SET PROBLEM: Rewrite the lines below, putting "check box" everywhere "checkbox" appears and leaving the rest as it is.

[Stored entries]
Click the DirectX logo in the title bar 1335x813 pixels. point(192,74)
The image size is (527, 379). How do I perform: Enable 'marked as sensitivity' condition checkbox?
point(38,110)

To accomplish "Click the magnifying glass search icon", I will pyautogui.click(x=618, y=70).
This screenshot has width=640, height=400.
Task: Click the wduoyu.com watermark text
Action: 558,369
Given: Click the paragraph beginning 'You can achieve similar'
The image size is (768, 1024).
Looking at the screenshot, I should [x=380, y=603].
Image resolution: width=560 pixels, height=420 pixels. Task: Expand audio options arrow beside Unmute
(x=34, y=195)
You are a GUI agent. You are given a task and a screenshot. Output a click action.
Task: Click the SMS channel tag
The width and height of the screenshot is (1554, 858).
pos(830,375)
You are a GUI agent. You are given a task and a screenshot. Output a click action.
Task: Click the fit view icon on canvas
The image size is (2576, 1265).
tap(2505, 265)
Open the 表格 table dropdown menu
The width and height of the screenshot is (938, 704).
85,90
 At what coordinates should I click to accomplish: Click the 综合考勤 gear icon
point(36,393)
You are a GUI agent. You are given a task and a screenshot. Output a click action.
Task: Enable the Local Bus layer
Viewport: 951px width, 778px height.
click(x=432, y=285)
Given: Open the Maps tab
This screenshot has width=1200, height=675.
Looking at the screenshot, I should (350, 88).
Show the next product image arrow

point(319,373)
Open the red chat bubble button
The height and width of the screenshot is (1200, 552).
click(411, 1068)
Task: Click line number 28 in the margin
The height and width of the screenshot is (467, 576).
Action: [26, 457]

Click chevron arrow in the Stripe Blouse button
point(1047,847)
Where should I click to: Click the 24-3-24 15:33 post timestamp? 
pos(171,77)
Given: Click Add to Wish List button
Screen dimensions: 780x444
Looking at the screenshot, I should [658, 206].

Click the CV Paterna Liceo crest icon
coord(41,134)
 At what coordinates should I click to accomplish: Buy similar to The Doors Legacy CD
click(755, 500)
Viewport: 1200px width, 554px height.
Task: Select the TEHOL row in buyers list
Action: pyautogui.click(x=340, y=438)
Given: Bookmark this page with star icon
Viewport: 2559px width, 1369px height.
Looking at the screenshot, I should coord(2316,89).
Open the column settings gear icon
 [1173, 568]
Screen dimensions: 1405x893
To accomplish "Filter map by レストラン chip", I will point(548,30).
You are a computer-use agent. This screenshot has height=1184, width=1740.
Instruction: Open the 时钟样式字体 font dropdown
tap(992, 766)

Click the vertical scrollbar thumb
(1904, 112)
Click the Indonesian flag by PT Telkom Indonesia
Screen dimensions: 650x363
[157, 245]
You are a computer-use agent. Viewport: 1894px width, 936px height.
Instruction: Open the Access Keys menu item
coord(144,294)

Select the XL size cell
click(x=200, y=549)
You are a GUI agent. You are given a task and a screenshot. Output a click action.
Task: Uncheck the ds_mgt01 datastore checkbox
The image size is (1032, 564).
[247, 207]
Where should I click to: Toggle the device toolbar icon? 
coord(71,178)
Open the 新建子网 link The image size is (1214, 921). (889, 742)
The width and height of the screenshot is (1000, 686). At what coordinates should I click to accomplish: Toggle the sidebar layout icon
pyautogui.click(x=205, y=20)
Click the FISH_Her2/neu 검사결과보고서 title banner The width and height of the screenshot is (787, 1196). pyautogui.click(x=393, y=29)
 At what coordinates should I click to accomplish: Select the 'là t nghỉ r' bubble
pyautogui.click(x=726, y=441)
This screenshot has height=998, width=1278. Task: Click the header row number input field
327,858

ANSWER FOR THE TASK:
Click the DirectX logo in the title bar 1335x813 pixels. point(192,74)
The image size is (527, 379). How do I perform: Enable 'marked as sensitivity' condition check box?
point(38,110)

To accomplish "Click the magnifying glass search icon", I will pyautogui.click(x=618, y=70).
This screenshot has width=640, height=400.
Task: Click the wduoyu.com watermark text
Action: 558,369
Given: Click the paragraph beginning 'You can achieve similar'
The image size is (768, 1024).
Looking at the screenshot, I should [x=380, y=603].
Image resolution: width=560 pixels, height=420 pixels. Task: Expand audio options arrow beside Unmute
(x=34, y=195)
You are a GUI agent. You are given a task and a screenshot. Output a click action.
Task: Click the SMS channel tag
The width and height of the screenshot is (1554, 858).
pos(830,375)
You are a GUI agent. You are given a task and a screenshot. Output a click action.
Task: Click the fit view icon on canvas
The image size is (2576, 1265).
tap(2505, 265)
Open the 表格 table dropdown menu
The width and height of the screenshot is (938, 704).
85,90
 At what coordinates should I click to accomplish: Click the 综合考勤 gear icon
point(36,393)
You are a GUI agent. You are given a task and a screenshot. Output a click action.
Task: Enable the Local Bus layer
Viewport: 951px width, 778px height.
click(x=432, y=285)
Given: Open the Maps tab
This screenshot has width=1200, height=675.
Looking at the screenshot, I should (350, 88).
Show the next product image arrow

point(319,373)
Open the red chat bubble button
The height and width of the screenshot is (1200, 552).
click(411, 1068)
Task: Click line number 28 in the margin
The height and width of the screenshot is (467, 576).
Action: [26, 457]

Click chevron arrow in the Stripe Blouse button
point(1047,847)
Where should I click to: Click the 24-3-24 15:33 post timestamp? 
pos(171,77)
Given: Click Add to Wish List button
Screen dimensions: 780x444
Looking at the screenshot, I should [658, 206].

Click the CV Paterna Liceo crest icon
coord(41,134)
 At what coordinates should I click to accomplish: Buy similar to The Doors Legacy CD
click(755, 500)
Viewport: 1200px width, 554px height.
Task: Select the TEHOL row in buyers list
Action: pyautogui.click(x=340, y=438)
Given: Bookmark this page with star icon
Viewport: 2559px width, 1369px height.
Looking at the screenshot, I should coord(2316,89).
Open the column settings gear icon
 [1173, 568]
Screen dimensions: 1405x893
To accomplish "Filter map by レストラン chip", I will point(548,30).
You are a computer-use agent. This screenshot has height=1184, width=1740.
Instruction: Open the 时钟样式字体 font dropdown
tap(992, 766)

Click the vertical scrollbar thumb
(1904, 112)
Click the Indonesian flag by PT Telkom Indonesia
Screen dimensions: 650x363
[157, 245]
You are a computer-use agent. Viewport: 1894px width, 936px height.
Instruction: Open the Access Keys menu item
coord(144,294)

Select the XL size cell
click(x=200, y=549)
You are a GUI agent. You are given a task and a screenshot. Output a click action.
Task: Uncheck the ds_mgt01 datastore check box
The image size is (1032, 564).
[247, 207]
Where should I click to: Toggle the device toolbar icon? 
coord(71,178)
Open the 新建子网 link The image size is (1214, 921). (889, 742)
The width and height of the screenshot is (1000, 686). At what coordinates should I click to accomplish: Toggle the sidebar layout icon
pyautogui.click(x=205, y=20)
Click the FISH_Her2/neu 검사결과보고서 title banner The width and height of the screenshot is (787, 1196). pyautogui.click(x=393, y=29)
 At what coordinates should I click to accomplish: Select the 'là t nghỉ r' bubble
pyautogui.click(x=726, y=441)
This screenshot has height=998, width=1278. Task: Click the header row number input field
327,858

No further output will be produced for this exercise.